Siguió caminando. Nuestras sombras comenzaban a dibujarse a nuestro lado. Fueron despertando los colores y las formas acompañando a los aromas que levantó el rocío. Yo sentía su mano cálida abrazando la mía. De vez en cuando miraba a aquella muchacha desconocida que me devolvía una sonrisa por respuesta. Su voz era clara, tierna, inesperada.


     - ¿Quíen eres? - insistí.

    - Aún no soy nadie. Seré algún día. Seré ella.

    - ¿Cómo que no eres nadie? ¿Estás aquí, no?

    - ¿Me sientes?

    - Sí, claro. Siento tu mano. Tu voz. Te veo sonreir.

    Se paró. Me miró a los ojos y me dio apenas un beso. Al apartarse, mantuvo su mirada en mis ojos.

    - ¿Por qué escondes tus ojos?

    - ¿Cómo?

    - El color de tus ojos ¿por qué lo escondes?
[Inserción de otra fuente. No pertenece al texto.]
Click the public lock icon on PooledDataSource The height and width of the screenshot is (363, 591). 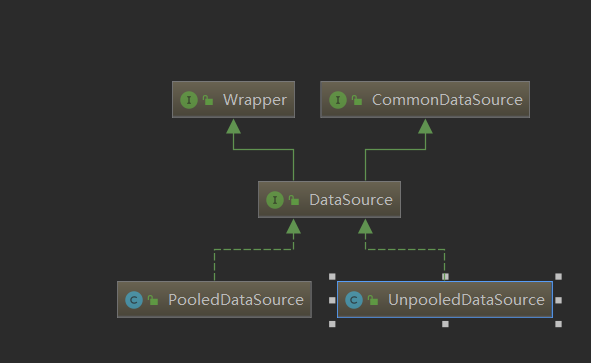[x=153, y=300]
    - Mis ojos son castaños. Cualquiera lo puede ver.

    - No. Tus ojos son verdes. Y lo ocultas.

    - ¿Sí? No puedo creer eso.

    Me sentí desnudo. Nadie me había mirado de aquella manera, fue como si Ella pudiera ver dentro de mí, donde ni yo mismo llegaba.

    - Cuando muestres a alguien tus verdaderos ojos, acuérdate de mí, de cómo caminamos uno al lado del otro, juntos.

    La miré extrañado, sin entender. Cómo si se fuese a evaporar en cualquier momento, desapareciendo del mismo modo que llegó.

    - No me mires así. Ya te lo he dicho, soy ella. Me reconocerás cuando me veas.

    - ¿Crees que no te reconocería? ¿Tanto tiempo pasará hasta que te vuelva a ver? ¿Y porqué piensas que querré estar contigo?

    - Preguntas demasiado - sonrió. Te lo repito, no soy yo. Soy ella. Mi aspecto no es el suyo, sus ojos no son los míos, mi voz no es su voz. Sólo me reconocerás por una cosa. 

    - ¿Qué cosa?

    - Aún no. Hemos de llegar arriba.

    Anduvimos la distancia que nos separaba del monasterio de Lluc. Nos tumbamos en el césped, exhaustos. No me soltó la mano. Al rato se incorporó un poco, acercó su cara a la mía y volvió a darme casi un beso. Mirándome con dulzura contestó a mi pregunta.

    - Porque pase lo que pase, siempre caminaré a tu lado.


    Cuando desperté, Ella no estaba. Como una profecía, todo cuanto me contó en aquella ascensión inolvidable, se cumplió. Cuando miro a mi lado, ella camina conmigo. Pase lo que pase.